Written task 1 -
In the essay on dependent origination and evolution, who is said to have stated that Buddhist philosophy is based on Samkhya?
Written task 2 -
Render this sentence from the essay on dependent origination and evolution into French: "In my first attempt at this, I ended the piece with a question that I never answered: what is the next stage of evolution?"
Written task 3 -
Extend the essay on dependent origination and evolution, picking up after its final sentence.

Extract provided -
===
I have been working on a theory that the Buddhist “story” of dependent origination (not the doctrine, the story), is a cultural narrative about evolution.
Pratityasamutpada-as-evolution has a philosophical tradition in India that predates Buddhism: Samkhya philosophy. The History of Philosophy without any gaps series (Kings College London) teaches Indian philosophy. It has a section on Samkhya philosophy that explains its theory of evolution. http://historyofphilosophy.net/samkhya It’s a rather crude and confusing story of evolution, but the components are definitely there. Actually pratityamsamutpada is a more sophisticated and refined version. Dr. B. R. Ambedkar also said that Buddhist philosophy is based on Samkhya.
My writing on this has been crude and needs much refinement, but its a work-in-progress. When I first started writing on this, I developed the idea that evolution itself went through stages of transformation, where the process of evolution itself changed: the evolution of evolution. I related my understanding of Buddha’s teaching on pratityasamutpada (dependent origination) to theories of evolution. In my first attempt at this, I ended the piece with a question that I never answered: what is the next stage of evolution? I made several speculations, but none were satisfactory.
===
Dataset entries -
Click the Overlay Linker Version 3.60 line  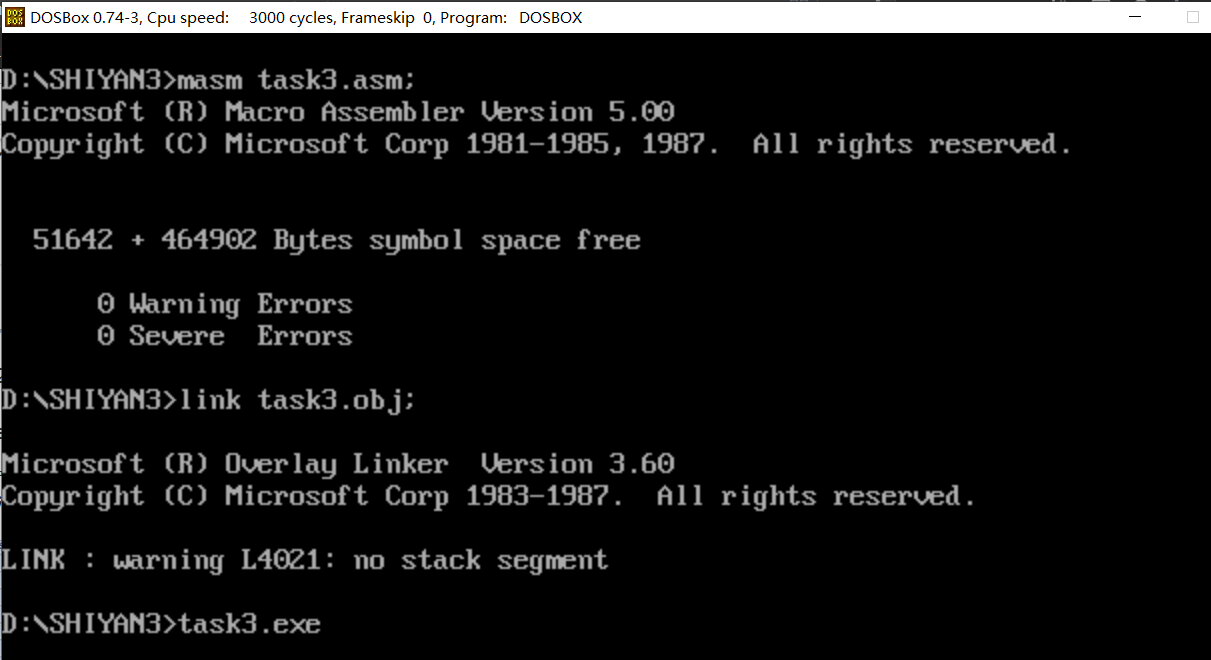click(338, 463)
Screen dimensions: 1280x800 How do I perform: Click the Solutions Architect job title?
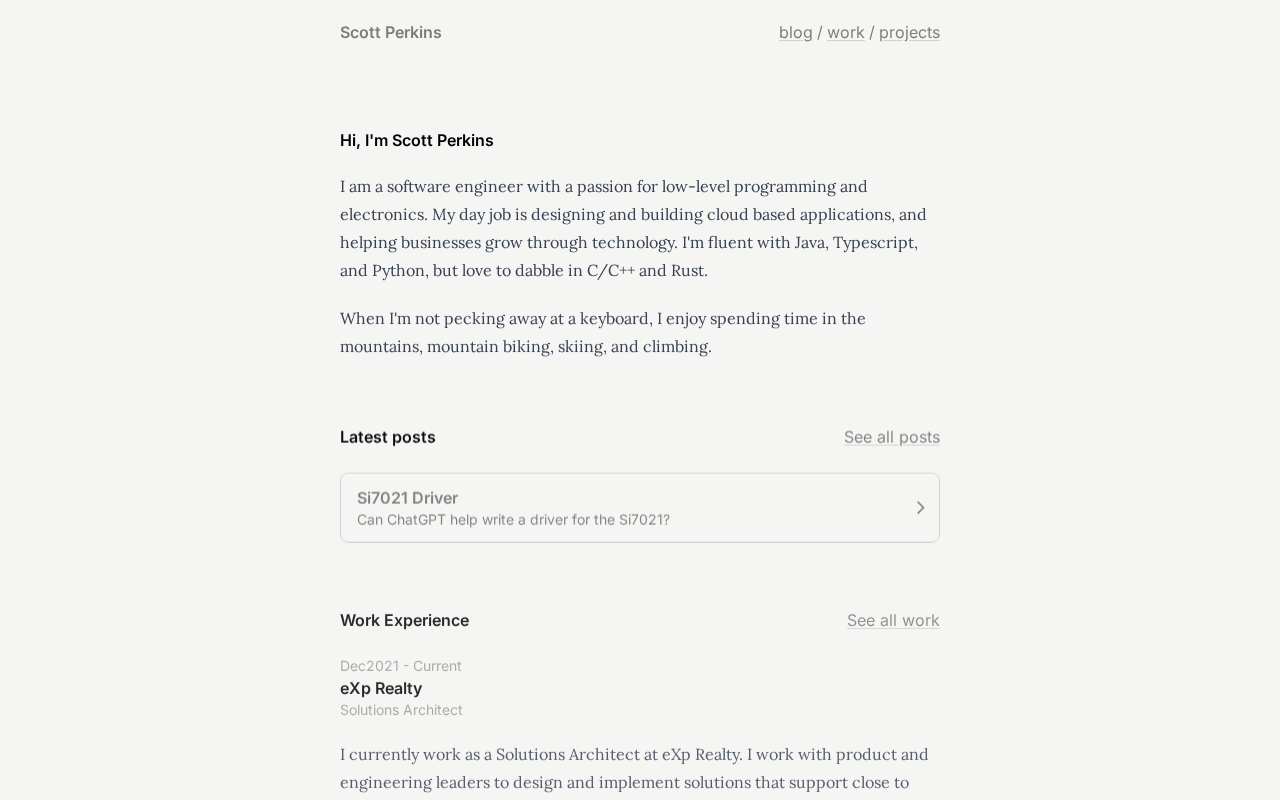click(401, 710)
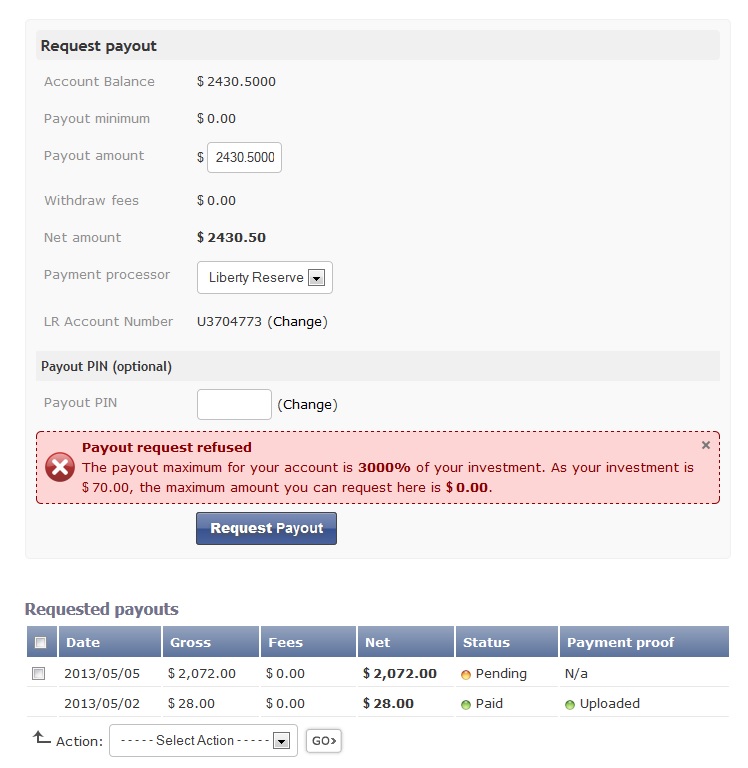The height and width of the screenshot is (768, 748).
Task: Click the green Paid status dot
Action: [466, 704]
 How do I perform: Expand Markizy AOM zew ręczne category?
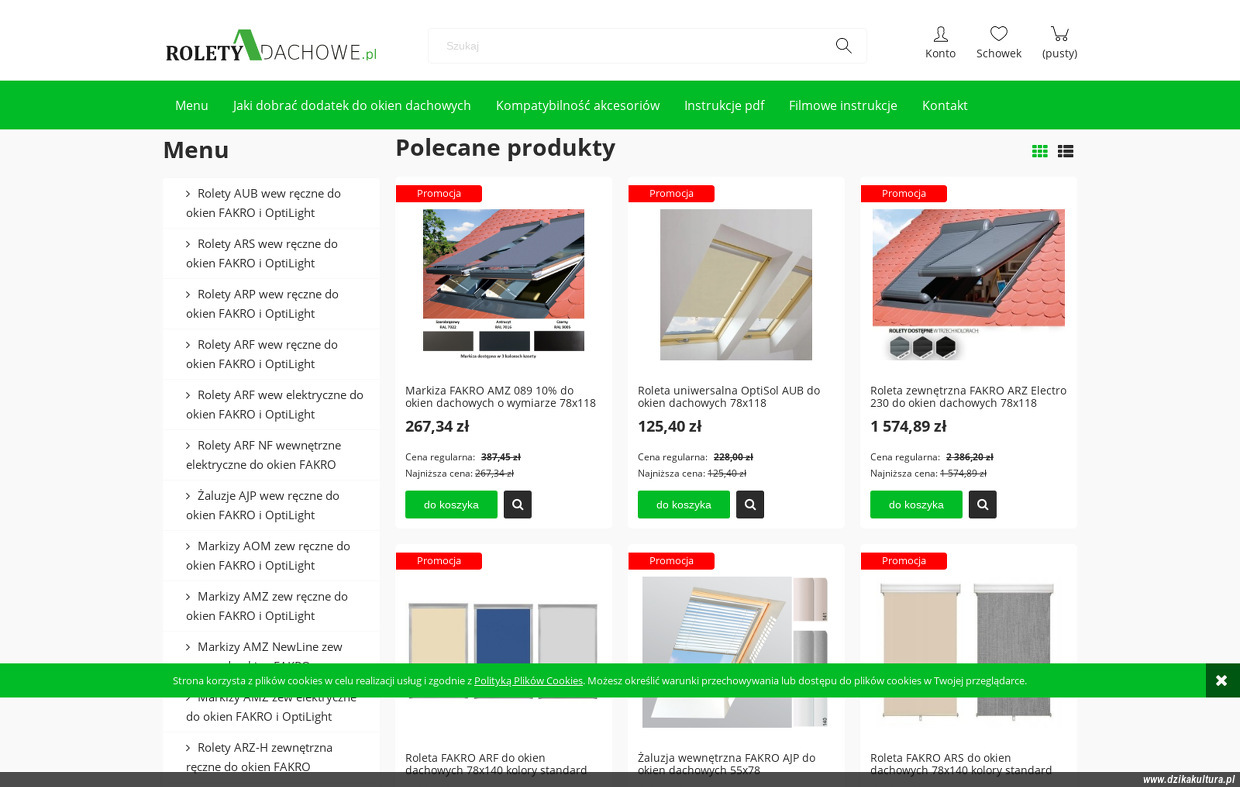coord(271,555)
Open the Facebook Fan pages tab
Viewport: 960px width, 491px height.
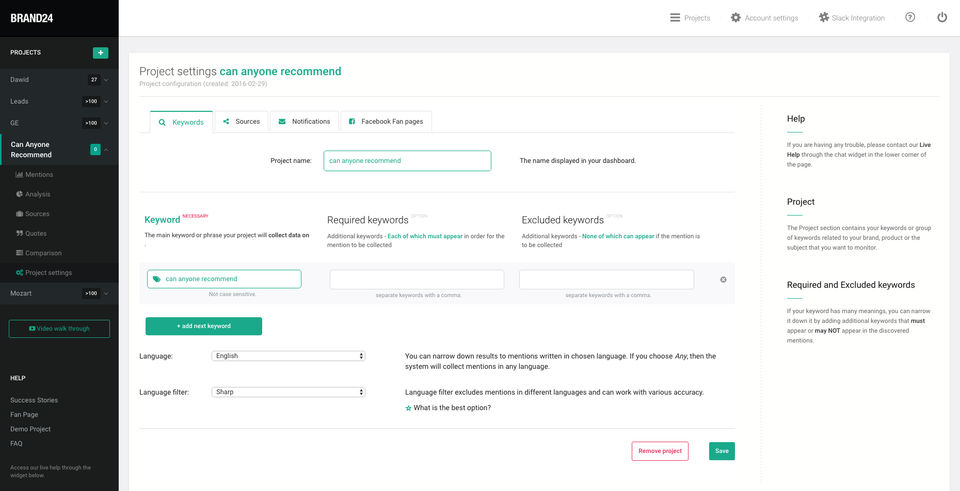coord(385,122)
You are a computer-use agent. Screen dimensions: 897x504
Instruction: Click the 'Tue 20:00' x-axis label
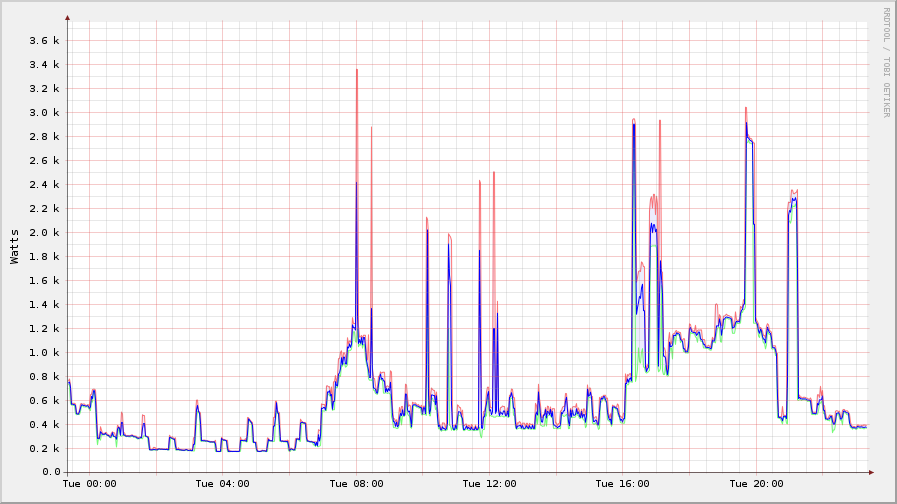[755, 484]
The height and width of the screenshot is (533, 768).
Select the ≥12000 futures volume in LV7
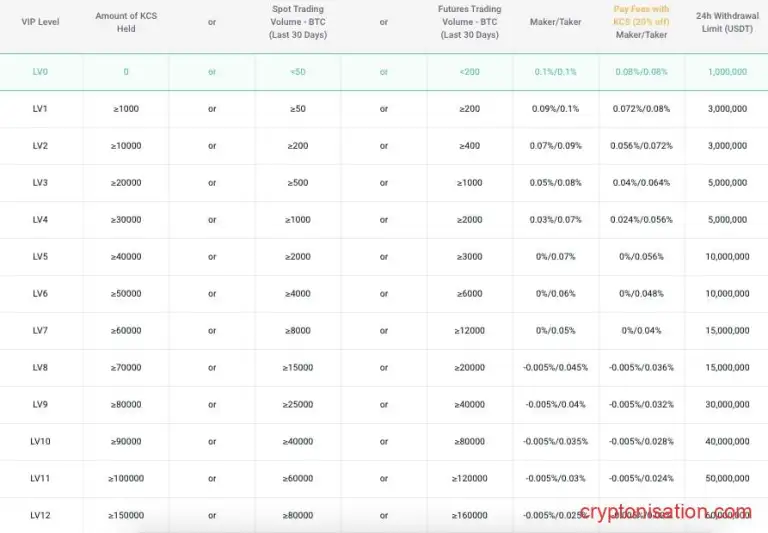point(470,331)
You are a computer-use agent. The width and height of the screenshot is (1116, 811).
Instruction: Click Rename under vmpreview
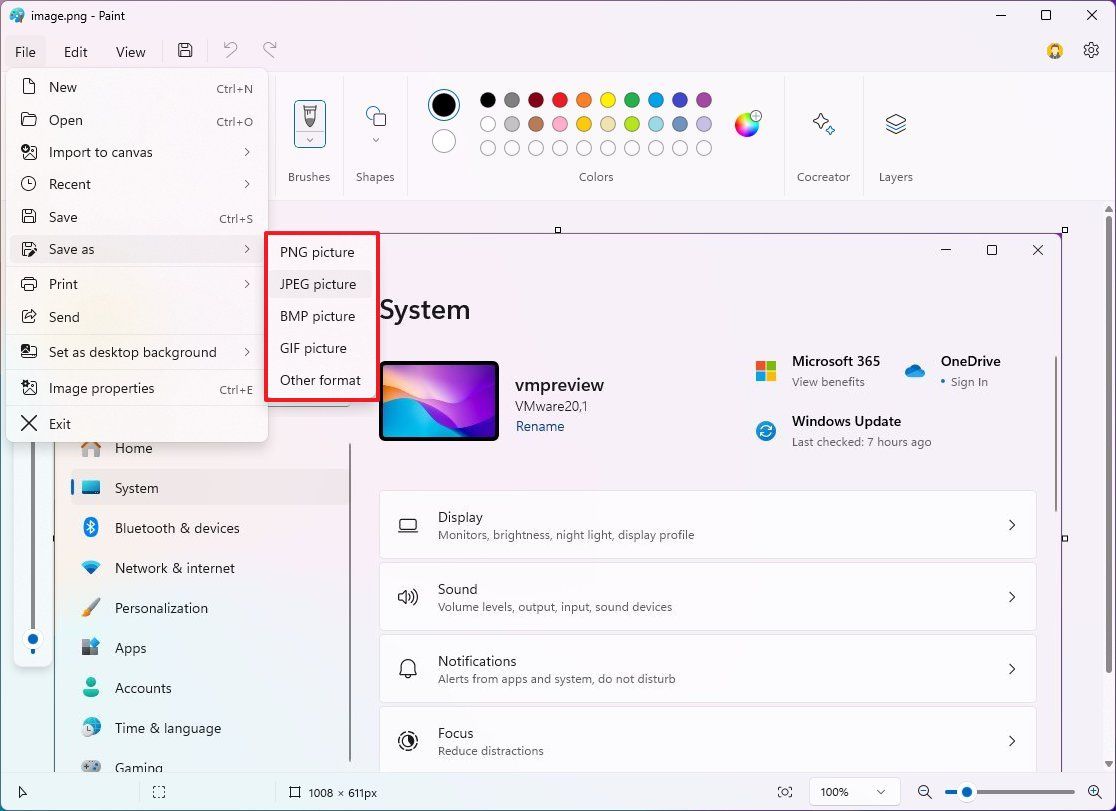[x=539, y=426]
===
Final result 1 -
Dr. B. R. Ambedkar

Final result 2 -
Lors de ma première tentative, j'ai terminé le texte par une question à laquelle je n'ai jamais répondu : quelle est la prochaine étape de l'évolution ?

Final result 3 -
Since then, I believe that I have arrived at the answer, or at least one possible answer to “what comes next?” It’s this:
The next evolution of evolution is the capacity to choose, consciously choose, how we will evolve. Up till now, all evolution has been pre-conscious. Even cultural evolution was limited by instinct and environmental conditions, but it was the beginning of a more conscious evolution. The evolution of evolution is a conscious choice about how we will evolve, what kinds of mental and social capacities we will have, even physical capacities, and how we will use them. How we evolve from here is now up to us. We can choose our evolutionary future.
Practicing the dharma of Buddhism is one way that we can consciously choose how we will evolve, but many spiritual paths accomplish the same. Michael Dowd’s religious naturalism is another form of this. The key to this stage is that it is a conscious evolution, which means first of all that you must understand and accept, at some minimal level, the process of evolution.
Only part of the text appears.